* EXERCISE *
Retype, word for word, the stretch of the parliamentary debate passage from "Mr. Bernard Jenkin" through "ignore the facts.".
== TEXT PASSAGE
Mr. Bernard Jenkin (Colchester, North): Is not it somewhat ridiculous for the hon. Member for Sheffield, Brightside (Mr. Blunkett) to hinge his entire education policy on a diatribe against selection that is based on one experience in one town, when there are grammar schools all over the country in towns such as Colchester that co-exist successfully with comprehensive schools and sixth-form colleges? Does not that prove comprehensively that selection and achievement go side by side?

Mrs. Shephard: I am afraid that, yet again, the hon. Member for Brightside has demonstrated a paucity of policy and has sought to ignore the facts.

Mr. Nigel Spearing (Newham, South): I am grateful to the Secretary of State who, like everyone else, is concerned about breaking the cycle of deprivation. I hope that the right hon. Member for Wokingham (Mr. Redwood) is concerned about that also. However, would not his selection policy--while providing what the right hon. Lady calls opportunity for some--deny opportunity to others? Is she claiming that the policy advocated by the right hon. Gentleman and the selection policies to be included in the Bill will not deny opportunity to some, because in the past--as she must admit--they surely have?
====
== SOURCE MATERIAL
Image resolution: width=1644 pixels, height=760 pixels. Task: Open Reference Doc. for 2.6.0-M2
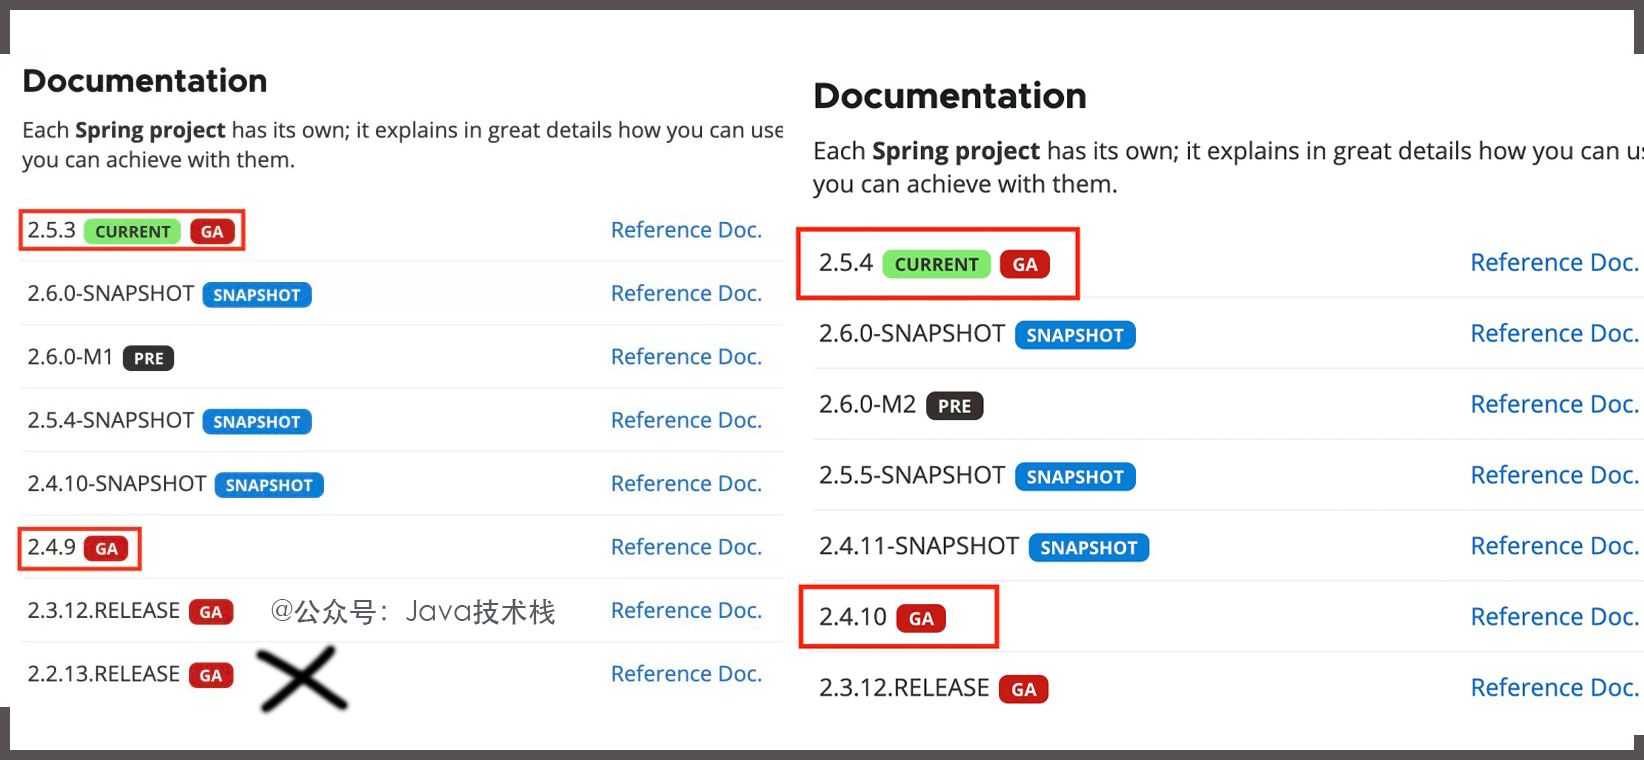pos(1554,404)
====
* RESULT BELOW *
Mr. Bernard Jenkin (Colchester, North): Is not it somewhat ridiculous for the hon. Member for Sheffield, Brightside (Mr. Blunkett) to hinge his entire education policy on a diatribe against selection that is based on one experience in one town, when there are grammar schools all over the country in towns such as Colchester that co-exist successfully with comprehensive schools and sixth-form colleges? Does not that prove comprehensively that selection and achievement go side by side?

Mrs. Shephard: I am afraid that, yet again, the hon. Member for Brightside has demonstrated a paucity of policy and has sought to ignore the facts.